## Stored data

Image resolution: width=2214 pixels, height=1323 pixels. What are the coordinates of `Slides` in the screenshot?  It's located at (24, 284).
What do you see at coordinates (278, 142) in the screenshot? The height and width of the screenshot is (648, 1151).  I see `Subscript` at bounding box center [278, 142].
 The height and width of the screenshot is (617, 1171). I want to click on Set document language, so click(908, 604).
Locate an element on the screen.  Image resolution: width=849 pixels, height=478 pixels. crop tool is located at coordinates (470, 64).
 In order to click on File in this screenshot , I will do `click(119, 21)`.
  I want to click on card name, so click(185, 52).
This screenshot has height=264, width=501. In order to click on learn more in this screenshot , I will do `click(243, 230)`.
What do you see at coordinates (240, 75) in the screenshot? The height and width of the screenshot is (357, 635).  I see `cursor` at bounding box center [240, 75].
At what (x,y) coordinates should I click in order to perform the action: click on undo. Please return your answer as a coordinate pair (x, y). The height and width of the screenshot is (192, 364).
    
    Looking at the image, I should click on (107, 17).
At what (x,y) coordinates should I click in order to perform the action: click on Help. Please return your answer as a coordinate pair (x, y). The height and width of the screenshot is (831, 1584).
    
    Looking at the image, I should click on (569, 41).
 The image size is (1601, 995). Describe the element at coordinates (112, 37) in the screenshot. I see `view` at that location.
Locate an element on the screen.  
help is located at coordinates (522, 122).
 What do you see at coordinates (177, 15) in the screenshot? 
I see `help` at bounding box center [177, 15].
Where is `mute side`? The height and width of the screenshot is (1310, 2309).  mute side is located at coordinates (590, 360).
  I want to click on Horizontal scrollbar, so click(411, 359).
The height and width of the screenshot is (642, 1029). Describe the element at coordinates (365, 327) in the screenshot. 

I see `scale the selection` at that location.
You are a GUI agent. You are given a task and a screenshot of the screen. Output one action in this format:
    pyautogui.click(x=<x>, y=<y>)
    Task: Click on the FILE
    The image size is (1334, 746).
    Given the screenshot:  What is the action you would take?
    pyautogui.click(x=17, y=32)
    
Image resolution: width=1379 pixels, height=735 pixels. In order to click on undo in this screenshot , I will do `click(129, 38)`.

## What you are asked to do
Rewrite everything in the material from the line containing "is (192, 364)." down to the line containing "I want to click on Horizontal", changing "coordinate pair" to "point" and leaving everything else the same.

## Result of this exercise
At what (x,y) coordinates should I click in order to perform the action: click on undo. Please return your answer as a point (x, y). The height and width of the screenshot is (192, 364).
    
    Looking at the image, I should click on (107, 17).
At what (x,y) coordinates should I click in order to perform the action: click on Help. Please return your answer as a point (x, y). The height and width of the screenshot is (831, 1584).
    
    Looking at the image, I should click on (569, 41).
 The image size is (1601, 995). Describe the element at coordinates (112, 37) in the screenshot. I see `view` at that location.
Locate an element on the screen.  
help is located at coordinates (522, 122).
 What do you see at coordinates (177, 15) in the screenshot? 
I see `help` at bounding box center [177, 15].
Where is `mute side`? The height and width of the screenshot is (1310, 2309).  mute side is located at coordinates (590, 360).
  I want to click on Horizontal scrollbar, so click(411, 359).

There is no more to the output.